What is needed:
The line with "Image resolution: width=659" starts the range, and the last line of the listing ends it. Retype that range exactly, without pictures.
___ Material to process ___
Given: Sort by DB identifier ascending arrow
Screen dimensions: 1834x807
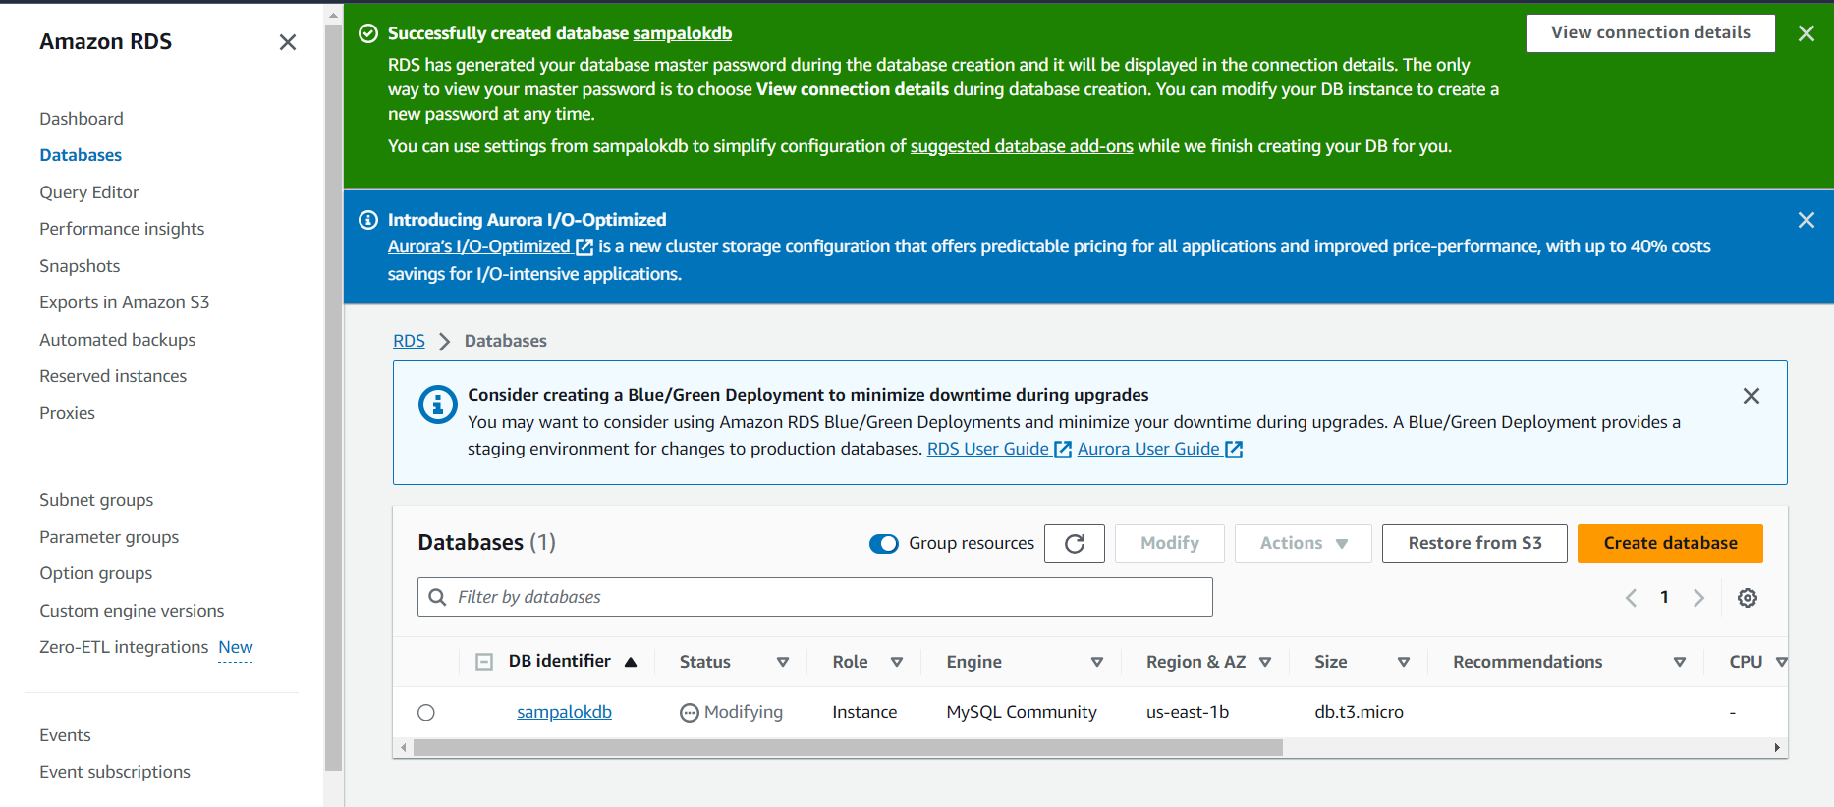Looking at the screenshot, I should [631, 662].
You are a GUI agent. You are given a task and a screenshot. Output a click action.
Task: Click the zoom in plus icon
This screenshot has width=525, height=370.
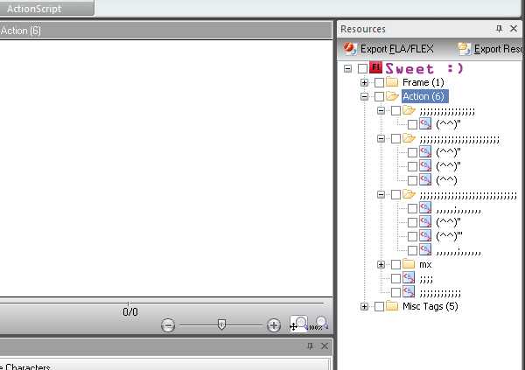click(x=274, y=325)
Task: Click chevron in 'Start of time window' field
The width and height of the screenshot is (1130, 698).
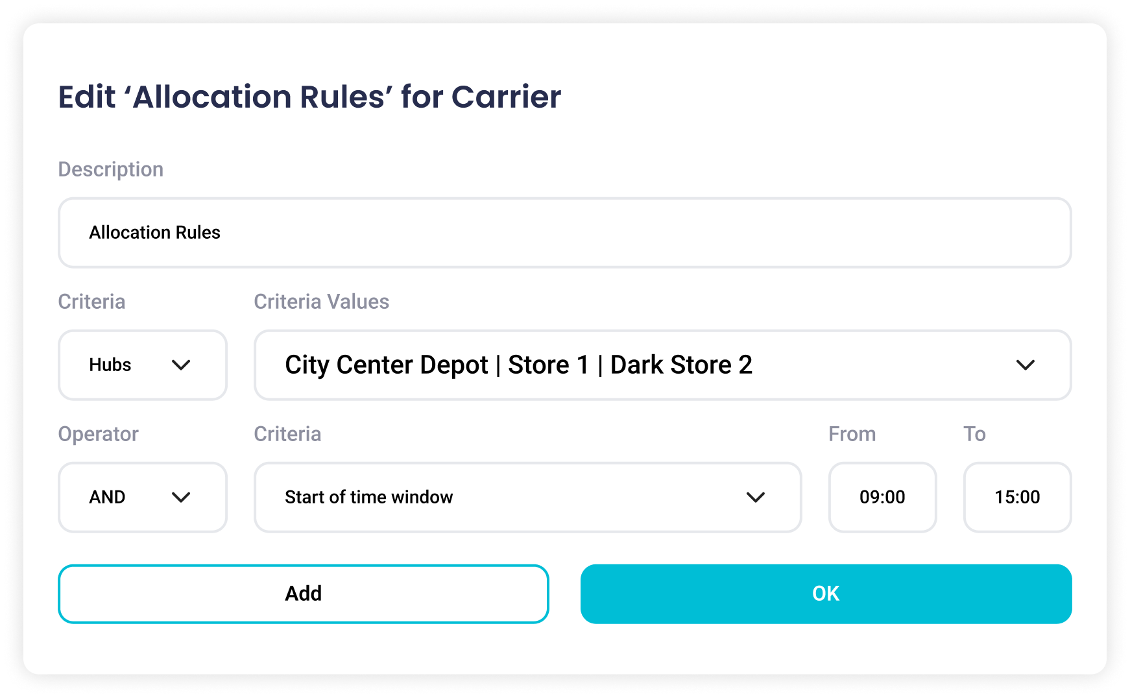Action: click(756, 498)
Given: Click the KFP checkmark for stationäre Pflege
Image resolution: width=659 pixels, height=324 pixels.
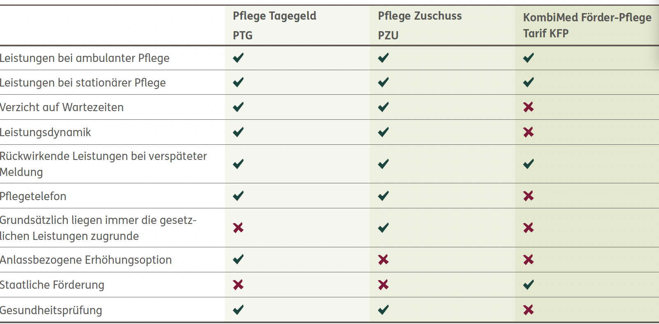Looking at the screenshot, I should point(528,82).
___
Exercise answer:
Image resolution: width=659 pixels, height=324 pixels.
Looking at the screenshot, I should point(528,82).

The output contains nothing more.